23 De los hijos de José: de la tribu de los hijos de Manasés, el príncipe Haniel hijo de Efod.
24 Y de la tribu de los hijos de Efraín, el príncipe Kemuel hijo de Siftán.
25 Y de la tribu de los hijos de Zabulón, el príncipe Elizafán hijo de Parnac.
26 Y de la tribu de los hijos de Isacar, el príncipe Paltiel hijo de Azán.
27 Y de la tribu de los hijos de Aser, el príncipe Ahiud hijo de Selomi.
28 Y de la tribu de los hijos de Neftalí, el príncipe Pedael hijo de Amiud.
29 Estos [son] a los que mandó el SEÑOR que hiciesen heredar la tierra a los hijos de Israel en la tierra de Canaán.
CAPÍTULO 35
1 Y habló el SEÑOR a Moisés en los campos de Moab, junto al Jordán de Jericó, diciendo:
2 Manda a los hijos de Israel, que den a los levitas de la posesión de su heredad ciudades en que habiten. [También] daréis a los levitas los ejidos de esas ciudades alrededor de ellas.
3 Y tendrán ellos las ciudades para habitar, y los ejidos de ellas serán para sus animales, y para sus ganados, y para todas sus bestias.
4 Y los ejidos de las ciudades que daréis a los levitas, serán mil codos alrededor, desde el muro de la ciudad para afuera.
5 Luego mediréis fuera de la ciudad a la parte del oriente dos mil codos, y a la parte del mediodía dos mil codos, y a la parte del occidente dos mil codos, y a la parte del norte dos mil codos, y la ciudad en medio: esto tendrán por los ejidos de las ciudades.
6 Y de las ciudades que daréis a los levitas, seis ciudades [serán] de acogimiento, las cuales daréis para que el homicida se acoja allá; y además de éstas daréis cuarenta y dos ciudades.

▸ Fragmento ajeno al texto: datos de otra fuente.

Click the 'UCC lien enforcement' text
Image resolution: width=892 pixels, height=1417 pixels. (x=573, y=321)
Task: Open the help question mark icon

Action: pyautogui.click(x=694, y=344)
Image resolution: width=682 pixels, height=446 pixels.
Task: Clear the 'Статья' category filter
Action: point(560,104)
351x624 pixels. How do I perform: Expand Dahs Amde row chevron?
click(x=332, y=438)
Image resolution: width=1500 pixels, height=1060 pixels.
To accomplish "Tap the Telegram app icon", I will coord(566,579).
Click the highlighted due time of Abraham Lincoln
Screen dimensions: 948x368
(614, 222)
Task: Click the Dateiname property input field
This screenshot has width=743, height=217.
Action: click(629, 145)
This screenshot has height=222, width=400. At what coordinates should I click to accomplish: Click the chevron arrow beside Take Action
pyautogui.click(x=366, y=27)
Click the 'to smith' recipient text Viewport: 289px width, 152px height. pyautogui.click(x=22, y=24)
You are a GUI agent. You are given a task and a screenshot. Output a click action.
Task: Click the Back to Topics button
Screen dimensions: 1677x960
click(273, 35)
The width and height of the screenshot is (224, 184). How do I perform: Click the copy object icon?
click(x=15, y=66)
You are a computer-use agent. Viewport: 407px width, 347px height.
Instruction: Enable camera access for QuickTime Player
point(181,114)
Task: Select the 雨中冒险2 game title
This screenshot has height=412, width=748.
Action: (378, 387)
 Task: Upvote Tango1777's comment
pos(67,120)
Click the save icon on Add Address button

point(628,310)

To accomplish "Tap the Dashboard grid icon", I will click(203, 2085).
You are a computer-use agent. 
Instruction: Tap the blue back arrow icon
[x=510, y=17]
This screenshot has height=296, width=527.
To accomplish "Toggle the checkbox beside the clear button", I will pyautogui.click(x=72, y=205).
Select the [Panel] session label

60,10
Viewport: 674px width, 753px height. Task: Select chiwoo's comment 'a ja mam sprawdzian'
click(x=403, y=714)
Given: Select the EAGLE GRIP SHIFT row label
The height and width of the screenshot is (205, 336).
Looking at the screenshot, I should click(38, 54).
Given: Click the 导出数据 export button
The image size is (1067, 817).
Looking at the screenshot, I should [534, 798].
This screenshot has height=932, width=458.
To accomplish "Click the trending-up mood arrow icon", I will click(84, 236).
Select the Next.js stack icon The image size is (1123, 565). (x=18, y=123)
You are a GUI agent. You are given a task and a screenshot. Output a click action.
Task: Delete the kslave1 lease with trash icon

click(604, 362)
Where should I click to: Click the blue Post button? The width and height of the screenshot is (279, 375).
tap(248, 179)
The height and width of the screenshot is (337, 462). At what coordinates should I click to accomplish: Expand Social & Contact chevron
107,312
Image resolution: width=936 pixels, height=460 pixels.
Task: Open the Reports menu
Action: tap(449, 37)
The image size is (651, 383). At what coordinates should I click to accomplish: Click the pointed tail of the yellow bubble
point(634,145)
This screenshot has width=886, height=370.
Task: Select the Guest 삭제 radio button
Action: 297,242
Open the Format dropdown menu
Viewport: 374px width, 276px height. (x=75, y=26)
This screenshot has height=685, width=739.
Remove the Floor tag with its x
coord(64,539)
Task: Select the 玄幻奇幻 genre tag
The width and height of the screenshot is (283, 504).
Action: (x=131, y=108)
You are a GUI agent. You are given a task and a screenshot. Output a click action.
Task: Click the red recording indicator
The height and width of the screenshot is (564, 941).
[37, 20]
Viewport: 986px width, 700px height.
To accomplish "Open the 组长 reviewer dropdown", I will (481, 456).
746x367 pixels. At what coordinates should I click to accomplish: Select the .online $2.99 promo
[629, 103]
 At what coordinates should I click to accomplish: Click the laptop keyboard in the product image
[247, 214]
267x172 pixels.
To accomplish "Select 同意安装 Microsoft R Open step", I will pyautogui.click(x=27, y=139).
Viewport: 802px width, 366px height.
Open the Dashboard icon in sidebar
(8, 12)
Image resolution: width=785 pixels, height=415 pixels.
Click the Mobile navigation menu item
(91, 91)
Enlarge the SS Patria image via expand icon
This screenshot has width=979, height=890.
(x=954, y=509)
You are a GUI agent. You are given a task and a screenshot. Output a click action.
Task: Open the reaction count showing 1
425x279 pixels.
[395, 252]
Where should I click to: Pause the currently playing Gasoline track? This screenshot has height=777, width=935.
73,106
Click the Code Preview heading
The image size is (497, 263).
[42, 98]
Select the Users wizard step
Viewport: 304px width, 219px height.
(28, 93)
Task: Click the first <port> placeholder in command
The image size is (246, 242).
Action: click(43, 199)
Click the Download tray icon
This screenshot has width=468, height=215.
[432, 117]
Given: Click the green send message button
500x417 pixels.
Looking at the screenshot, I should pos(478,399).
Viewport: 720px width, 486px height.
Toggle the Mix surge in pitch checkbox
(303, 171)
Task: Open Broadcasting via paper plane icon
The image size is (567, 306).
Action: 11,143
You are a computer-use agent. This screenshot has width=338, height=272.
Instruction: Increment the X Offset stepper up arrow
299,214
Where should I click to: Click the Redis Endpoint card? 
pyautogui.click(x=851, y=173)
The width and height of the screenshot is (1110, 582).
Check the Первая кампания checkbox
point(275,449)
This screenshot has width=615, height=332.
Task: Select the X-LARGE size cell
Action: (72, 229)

7 Todas las ciudades que daréis a los levitas serán cuarenta y ocho ciudades; ellas con sus ejidos.
8 Y las ciudades que diereis de la heredad de los hijos de Israel, del [que] mucho tomaréis mucho, y del [que] poco tomaréis poco; cada uno dará de sus ciudades a los levitas según la posesión que heredará.
9 Y habló el SEÑOR a Moisés, diciendo:
10 Habla a los hijos de Israel, y diles: Cuando hubiereis pasado el Jordán a la tierra de Canaán,
11 os señalaréis ciudades, ciudades de acogimiento tendréis, donde huya el homicida que hiriere a alguno por yerro.
12 Y os serán aquellas ciudades por acogimiento del pariente, y no morirá el homicida hasta que esté a juicio delante de la congregación.